* _Selected extract_
┌────────

We assumed that the structure of our botulinum toxin obtained from the homology modelling could be in an energetically suboptimal state. That’s why we decided to create another homology modelling based on another botulinum neurotoxin. Since most neurotoxin share nearly every characteristic of their tertiary structure, we computed another homology model based on the botulinum neurotoxin E which has a slightly different fold.
However, the simulations using the homology model based on the class E neurotoxin were not able to fix the zinc ion relatively to the histidine residues.
Then we decided to simulate the experimentally obtained crystal structure 2PN0, which resembles the actual distances between the atoms and therefore should be in the energetically optimal state. But also in the simulation of the actual light chain structure, there was a conformational refolding in the active site of the protein. We finally also tried to introduce harmonic distance restraints, which improved the situation of the conformational change, but did not completely solve the issue of the modelling a stable active site of the metalloprotease.
Figure 4: This visualisation of the active center of the botolinium toxin is shown exemplary for all MD simulations performed by us. It can be observed that the histidines are no longer in close contact with the zinc ion.

└────────

* _Supplied information_

┌────────

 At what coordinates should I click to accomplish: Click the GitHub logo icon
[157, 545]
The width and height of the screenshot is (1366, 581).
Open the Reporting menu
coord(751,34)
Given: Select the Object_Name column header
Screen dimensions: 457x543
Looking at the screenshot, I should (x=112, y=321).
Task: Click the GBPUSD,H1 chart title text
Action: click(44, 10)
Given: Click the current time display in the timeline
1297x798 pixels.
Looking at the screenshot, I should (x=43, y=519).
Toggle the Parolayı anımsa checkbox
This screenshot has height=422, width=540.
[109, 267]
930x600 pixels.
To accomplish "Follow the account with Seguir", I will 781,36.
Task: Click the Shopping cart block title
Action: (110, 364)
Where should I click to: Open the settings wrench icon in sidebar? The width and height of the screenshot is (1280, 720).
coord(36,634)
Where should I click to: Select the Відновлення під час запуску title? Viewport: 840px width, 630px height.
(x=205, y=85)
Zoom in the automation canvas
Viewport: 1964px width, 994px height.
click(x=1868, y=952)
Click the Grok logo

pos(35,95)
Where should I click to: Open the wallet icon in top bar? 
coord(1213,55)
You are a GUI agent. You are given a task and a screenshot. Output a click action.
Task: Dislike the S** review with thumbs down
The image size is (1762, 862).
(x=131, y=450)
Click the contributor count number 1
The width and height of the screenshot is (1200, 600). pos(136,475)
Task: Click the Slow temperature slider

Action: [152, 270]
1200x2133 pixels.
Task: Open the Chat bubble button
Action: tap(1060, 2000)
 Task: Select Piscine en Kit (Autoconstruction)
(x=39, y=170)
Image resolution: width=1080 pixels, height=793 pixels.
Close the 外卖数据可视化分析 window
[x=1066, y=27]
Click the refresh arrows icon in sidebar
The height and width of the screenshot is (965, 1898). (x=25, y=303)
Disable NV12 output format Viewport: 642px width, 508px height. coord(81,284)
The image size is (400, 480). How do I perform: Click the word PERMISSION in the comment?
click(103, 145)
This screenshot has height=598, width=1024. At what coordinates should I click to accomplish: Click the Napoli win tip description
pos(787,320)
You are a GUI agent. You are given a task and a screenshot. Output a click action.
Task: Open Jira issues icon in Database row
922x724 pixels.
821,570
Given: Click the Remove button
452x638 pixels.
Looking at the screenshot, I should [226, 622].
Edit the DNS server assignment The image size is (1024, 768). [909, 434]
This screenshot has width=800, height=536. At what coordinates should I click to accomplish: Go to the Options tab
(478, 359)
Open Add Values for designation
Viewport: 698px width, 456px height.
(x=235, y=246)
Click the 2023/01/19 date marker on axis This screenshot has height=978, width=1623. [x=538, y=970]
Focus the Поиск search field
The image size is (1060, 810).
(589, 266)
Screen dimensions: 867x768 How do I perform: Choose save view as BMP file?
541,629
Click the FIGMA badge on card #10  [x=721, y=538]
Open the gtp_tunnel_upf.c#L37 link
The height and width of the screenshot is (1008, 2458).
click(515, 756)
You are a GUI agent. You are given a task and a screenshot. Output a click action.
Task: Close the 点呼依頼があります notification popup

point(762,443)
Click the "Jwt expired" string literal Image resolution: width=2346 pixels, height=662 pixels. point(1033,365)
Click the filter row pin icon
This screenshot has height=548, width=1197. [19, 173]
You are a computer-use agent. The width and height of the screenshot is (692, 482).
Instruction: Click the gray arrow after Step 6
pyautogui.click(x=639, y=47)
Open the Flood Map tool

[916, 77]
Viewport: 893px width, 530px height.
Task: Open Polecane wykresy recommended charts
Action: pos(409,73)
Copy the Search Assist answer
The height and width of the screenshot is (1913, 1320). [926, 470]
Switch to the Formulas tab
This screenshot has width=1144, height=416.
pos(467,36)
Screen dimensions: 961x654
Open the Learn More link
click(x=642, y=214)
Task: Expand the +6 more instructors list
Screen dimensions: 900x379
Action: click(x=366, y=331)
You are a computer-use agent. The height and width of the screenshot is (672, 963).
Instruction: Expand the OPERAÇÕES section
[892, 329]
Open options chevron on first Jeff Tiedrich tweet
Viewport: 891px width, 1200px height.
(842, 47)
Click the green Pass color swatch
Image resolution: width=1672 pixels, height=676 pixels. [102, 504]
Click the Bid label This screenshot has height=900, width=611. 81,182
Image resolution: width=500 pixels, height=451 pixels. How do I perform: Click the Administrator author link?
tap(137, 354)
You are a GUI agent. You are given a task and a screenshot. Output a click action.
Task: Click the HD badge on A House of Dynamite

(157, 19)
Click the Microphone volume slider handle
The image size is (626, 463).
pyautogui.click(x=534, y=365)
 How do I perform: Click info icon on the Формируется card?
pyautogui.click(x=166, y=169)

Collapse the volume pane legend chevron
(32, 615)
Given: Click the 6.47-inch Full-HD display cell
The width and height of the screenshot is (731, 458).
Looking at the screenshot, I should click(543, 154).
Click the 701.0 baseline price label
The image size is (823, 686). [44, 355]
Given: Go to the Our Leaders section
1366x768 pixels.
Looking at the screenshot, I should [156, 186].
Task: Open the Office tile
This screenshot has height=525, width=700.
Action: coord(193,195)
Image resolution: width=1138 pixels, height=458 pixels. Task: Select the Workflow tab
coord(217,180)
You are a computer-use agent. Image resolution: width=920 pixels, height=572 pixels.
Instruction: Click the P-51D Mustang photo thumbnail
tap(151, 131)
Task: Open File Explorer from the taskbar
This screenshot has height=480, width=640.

└────────

* _Task statement_
Rewrite the stretch of the botulinum toxin modelling text from "However, the simulations" through "of the metalloprotease.", renaming "zinc ion" as "Zn2+ ion". The lines have nothing to do with the botulinum toxin modelling text.

* _Task response_
However, the simulations using the homology model based on the class E neurotoxin were not able to fix the Zn2+ ion relatively to the histidine residues.
Then we decided to simulate the experimentally obtained crystal structure 2PN0, which resembles the actual distances between the atoms and therefore should be in the energetically optimal state. But also in the simulation of the actual light chain structure, there was a conformational refolding in the active site of the protein. We finally also tried to introduce harmonic distance restraints, which improved the situation of the conformational change, but did not completely solve the issue of the modelling a stable active site of the metalloprotease.